Challenge: Update the entries from the start through the line containing "Action: pyautogui.click(x=177, y=10)", swapping "hi hat" for "snare drum" and leaving everything else the same.

[Records from a data collection]
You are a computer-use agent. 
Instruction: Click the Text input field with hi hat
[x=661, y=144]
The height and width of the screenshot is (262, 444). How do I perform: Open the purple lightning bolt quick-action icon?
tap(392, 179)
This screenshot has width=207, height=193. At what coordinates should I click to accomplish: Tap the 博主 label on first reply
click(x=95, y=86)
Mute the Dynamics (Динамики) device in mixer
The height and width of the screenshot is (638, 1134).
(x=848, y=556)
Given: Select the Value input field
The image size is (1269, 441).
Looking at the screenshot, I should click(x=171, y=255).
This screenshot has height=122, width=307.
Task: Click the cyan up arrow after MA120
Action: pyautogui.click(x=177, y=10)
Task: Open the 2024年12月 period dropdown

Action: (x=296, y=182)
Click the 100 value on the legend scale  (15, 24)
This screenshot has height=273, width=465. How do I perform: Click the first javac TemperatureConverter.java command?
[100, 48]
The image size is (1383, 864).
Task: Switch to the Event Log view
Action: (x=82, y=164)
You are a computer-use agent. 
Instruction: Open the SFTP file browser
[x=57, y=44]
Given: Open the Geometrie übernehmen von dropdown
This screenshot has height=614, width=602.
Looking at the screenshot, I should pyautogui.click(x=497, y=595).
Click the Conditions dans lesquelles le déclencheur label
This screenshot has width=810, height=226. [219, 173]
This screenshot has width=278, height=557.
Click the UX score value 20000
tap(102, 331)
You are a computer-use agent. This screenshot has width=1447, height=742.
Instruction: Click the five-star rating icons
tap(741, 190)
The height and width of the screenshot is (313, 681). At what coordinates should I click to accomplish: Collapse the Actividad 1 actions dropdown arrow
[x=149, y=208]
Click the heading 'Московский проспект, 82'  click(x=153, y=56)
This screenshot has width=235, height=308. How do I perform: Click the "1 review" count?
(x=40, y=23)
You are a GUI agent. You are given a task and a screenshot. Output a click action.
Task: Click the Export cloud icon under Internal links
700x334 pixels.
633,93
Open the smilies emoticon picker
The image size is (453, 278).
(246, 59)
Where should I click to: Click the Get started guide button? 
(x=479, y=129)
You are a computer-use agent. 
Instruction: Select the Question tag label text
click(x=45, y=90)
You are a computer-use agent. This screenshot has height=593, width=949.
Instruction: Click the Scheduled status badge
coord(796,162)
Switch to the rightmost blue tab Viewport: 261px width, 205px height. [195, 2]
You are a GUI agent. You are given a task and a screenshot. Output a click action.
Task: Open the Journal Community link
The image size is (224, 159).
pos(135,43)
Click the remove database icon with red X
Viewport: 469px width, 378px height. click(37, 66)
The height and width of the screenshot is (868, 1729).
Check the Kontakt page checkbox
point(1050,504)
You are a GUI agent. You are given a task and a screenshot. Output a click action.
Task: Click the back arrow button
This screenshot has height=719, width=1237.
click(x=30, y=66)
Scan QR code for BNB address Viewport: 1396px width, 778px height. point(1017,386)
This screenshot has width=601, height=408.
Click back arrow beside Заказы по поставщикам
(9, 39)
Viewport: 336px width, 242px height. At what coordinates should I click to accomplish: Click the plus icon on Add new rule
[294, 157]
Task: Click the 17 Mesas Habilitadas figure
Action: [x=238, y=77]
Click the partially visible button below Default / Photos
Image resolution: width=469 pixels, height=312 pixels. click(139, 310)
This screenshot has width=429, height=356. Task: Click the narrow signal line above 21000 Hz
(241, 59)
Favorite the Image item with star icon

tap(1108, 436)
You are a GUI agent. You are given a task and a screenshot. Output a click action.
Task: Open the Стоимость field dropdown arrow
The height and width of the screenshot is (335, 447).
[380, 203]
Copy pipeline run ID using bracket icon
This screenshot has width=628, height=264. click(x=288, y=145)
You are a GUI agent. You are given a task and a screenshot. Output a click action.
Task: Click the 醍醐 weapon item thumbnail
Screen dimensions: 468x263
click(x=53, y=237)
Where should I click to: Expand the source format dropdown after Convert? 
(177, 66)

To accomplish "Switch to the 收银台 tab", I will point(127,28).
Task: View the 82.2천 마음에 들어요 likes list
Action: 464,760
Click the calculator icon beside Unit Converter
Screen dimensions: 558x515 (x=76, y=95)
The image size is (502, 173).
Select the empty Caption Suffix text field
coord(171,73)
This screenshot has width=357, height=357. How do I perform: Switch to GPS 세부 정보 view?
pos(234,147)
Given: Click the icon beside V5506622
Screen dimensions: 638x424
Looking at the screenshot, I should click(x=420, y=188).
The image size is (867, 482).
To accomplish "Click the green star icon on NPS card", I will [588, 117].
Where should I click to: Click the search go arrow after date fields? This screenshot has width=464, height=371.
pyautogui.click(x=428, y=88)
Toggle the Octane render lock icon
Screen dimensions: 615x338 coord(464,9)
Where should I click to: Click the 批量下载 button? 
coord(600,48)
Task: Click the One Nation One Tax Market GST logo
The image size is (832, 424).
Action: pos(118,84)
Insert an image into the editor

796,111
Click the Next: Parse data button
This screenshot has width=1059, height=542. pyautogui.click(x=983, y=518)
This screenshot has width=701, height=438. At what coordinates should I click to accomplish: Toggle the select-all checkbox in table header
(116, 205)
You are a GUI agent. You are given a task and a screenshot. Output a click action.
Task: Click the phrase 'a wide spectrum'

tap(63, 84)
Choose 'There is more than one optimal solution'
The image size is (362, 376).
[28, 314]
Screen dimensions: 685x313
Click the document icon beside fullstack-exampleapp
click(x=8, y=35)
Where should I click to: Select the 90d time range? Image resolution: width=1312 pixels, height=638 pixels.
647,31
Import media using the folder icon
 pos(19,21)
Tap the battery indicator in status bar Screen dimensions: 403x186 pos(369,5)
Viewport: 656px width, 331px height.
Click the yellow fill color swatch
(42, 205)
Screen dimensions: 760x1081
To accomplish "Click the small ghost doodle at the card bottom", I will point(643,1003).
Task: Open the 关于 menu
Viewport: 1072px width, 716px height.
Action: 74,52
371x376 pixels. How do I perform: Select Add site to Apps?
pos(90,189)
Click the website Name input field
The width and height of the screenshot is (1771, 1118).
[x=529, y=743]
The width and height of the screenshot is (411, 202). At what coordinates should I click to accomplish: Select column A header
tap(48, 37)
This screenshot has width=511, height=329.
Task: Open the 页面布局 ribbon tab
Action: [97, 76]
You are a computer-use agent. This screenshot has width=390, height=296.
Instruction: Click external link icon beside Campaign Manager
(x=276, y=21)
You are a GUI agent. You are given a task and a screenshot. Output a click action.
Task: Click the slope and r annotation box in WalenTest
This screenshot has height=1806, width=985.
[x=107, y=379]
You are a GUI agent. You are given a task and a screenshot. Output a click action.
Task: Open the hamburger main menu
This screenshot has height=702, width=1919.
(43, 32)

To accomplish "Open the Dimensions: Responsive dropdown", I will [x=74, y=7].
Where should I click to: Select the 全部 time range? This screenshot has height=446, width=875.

Solved problem:
You are a computer-use agent. 
Instruction: Click the Text input field with snare drum
[x=661, y=144]
The height and width of the screenshot is (262, 444). How do I perform: Open the purple lightning bolt quick-action icon?
tap(392, 179)
This screenshot has width=207, height=193. At what coordinates should I click to accomplish: Tap the 博主 label on first reply
click(x=95, y=86)
Mute the Dynamics (Динамики) device in mixer
The height and width of the screenshot is (638, 1134).
(x=848, y=556)
Given: Select the Value input field
The image size is (1269, 441).
Looking at the screenshot, I should click(x=171, y=255).
This screenshot has height=122, width=307.
Task: Click the cyan up arrow after MA120
Action: pyautogui.click(x=177, y=10)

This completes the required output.